== Provided data

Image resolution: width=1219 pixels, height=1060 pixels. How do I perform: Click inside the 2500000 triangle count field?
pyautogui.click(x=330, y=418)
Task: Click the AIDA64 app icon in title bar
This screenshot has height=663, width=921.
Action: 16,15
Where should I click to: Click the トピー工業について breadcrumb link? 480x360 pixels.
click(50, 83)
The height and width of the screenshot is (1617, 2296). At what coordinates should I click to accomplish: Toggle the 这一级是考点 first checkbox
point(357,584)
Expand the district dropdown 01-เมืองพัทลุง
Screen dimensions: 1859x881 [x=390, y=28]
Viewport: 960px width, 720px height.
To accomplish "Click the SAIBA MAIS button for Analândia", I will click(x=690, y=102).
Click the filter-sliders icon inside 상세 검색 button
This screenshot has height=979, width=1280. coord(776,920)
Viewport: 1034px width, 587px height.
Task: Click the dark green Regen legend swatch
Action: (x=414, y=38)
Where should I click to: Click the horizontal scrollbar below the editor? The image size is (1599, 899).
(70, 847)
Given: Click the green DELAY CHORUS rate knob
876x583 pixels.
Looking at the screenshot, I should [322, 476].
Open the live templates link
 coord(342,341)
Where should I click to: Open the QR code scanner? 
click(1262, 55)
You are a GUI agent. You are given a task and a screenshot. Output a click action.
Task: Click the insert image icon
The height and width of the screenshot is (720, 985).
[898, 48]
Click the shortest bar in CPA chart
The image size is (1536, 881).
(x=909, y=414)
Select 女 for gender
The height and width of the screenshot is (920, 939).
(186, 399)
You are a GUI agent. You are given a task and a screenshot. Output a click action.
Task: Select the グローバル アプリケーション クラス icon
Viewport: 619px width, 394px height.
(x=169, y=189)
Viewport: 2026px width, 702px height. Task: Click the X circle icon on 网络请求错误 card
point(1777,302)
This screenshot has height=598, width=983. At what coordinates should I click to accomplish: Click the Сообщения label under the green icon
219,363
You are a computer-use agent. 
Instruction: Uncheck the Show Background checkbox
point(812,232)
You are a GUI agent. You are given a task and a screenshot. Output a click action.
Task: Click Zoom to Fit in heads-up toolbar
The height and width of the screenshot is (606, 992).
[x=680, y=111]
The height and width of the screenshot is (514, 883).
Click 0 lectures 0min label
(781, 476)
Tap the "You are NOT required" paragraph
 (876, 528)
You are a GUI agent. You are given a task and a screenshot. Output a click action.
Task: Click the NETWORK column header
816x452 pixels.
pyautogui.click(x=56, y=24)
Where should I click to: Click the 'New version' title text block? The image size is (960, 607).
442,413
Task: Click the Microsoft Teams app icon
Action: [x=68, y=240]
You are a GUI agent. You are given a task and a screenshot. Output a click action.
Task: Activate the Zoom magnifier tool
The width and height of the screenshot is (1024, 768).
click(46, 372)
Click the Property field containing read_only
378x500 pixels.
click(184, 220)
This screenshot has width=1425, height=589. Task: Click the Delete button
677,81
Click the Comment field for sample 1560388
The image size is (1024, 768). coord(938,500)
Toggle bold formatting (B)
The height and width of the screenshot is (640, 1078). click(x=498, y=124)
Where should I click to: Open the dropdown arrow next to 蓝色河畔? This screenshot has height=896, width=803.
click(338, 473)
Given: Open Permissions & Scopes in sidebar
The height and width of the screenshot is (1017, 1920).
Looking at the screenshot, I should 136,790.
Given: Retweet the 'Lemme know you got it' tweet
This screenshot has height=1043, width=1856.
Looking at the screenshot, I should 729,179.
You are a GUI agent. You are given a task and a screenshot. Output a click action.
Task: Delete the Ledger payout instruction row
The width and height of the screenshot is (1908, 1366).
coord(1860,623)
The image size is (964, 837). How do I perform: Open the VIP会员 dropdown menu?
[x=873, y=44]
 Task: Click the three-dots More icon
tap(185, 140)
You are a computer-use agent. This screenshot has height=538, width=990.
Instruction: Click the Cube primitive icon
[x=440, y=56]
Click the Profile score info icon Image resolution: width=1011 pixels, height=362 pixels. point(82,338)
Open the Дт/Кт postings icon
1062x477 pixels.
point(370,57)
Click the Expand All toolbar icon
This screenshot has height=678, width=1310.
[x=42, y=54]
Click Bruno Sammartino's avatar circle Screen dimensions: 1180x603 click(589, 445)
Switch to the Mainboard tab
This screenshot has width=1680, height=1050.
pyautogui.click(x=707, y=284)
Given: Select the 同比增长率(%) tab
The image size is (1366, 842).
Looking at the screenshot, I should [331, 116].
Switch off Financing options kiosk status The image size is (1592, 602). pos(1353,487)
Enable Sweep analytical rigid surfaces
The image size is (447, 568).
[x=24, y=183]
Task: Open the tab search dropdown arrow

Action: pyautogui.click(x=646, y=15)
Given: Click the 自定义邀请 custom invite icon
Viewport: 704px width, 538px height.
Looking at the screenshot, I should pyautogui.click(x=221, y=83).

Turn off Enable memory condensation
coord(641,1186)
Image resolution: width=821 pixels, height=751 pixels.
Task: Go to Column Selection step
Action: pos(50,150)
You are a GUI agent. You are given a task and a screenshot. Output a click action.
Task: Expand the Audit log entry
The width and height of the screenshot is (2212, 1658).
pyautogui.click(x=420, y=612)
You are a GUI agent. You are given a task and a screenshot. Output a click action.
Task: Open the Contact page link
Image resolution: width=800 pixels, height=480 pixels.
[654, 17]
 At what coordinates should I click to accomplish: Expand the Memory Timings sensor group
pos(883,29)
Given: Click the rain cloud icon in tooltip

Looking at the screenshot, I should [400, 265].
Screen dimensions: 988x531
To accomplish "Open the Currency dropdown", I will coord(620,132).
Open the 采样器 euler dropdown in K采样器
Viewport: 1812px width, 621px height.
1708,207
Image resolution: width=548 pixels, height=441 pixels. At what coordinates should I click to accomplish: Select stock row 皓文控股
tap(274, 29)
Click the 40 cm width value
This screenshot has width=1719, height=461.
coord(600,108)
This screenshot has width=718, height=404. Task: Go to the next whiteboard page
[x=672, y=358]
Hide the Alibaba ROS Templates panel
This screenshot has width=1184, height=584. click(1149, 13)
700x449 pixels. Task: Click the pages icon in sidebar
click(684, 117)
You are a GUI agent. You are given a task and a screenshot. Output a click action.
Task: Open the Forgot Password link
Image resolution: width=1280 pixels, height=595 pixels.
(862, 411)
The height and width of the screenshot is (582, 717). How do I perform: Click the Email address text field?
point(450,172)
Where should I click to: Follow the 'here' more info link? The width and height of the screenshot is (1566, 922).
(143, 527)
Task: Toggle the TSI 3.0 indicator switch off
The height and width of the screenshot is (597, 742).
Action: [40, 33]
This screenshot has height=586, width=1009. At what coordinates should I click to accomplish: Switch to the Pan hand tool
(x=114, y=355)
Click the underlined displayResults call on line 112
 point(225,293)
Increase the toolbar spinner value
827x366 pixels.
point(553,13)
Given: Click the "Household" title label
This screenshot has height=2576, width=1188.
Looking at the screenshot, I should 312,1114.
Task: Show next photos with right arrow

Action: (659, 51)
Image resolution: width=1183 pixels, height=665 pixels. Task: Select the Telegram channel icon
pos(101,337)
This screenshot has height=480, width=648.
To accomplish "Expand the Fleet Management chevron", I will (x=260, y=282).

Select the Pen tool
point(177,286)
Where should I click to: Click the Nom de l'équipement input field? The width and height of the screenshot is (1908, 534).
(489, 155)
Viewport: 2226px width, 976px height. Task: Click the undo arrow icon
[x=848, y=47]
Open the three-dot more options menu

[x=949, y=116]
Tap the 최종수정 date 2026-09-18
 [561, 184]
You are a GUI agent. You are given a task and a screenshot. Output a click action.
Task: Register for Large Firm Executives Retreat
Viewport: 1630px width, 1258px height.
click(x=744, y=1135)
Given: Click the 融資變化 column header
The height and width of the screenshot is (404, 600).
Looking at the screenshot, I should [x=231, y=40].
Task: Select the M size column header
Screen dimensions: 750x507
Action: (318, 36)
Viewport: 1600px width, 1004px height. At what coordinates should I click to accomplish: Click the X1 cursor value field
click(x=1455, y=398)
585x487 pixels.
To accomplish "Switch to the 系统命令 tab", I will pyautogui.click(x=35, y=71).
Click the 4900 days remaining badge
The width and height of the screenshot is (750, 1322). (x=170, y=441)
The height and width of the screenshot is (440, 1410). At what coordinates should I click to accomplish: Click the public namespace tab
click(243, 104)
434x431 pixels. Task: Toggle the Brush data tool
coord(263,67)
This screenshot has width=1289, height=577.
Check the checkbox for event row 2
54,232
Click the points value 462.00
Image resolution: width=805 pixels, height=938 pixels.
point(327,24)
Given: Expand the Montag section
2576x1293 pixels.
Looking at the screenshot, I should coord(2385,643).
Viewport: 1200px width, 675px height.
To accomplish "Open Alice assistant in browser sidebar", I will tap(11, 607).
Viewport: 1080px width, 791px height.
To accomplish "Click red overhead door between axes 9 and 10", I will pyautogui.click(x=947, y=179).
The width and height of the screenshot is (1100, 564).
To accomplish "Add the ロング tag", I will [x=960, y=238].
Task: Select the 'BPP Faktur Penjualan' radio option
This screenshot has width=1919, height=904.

====

* _Problem_:
Only lines of the data holding the word "header" go in the answer. Please copy each of them.

* _Task solution_:
Task: Click the NETWORK column header
Given: Click the 融資變化 column header
Task: Select the M size column header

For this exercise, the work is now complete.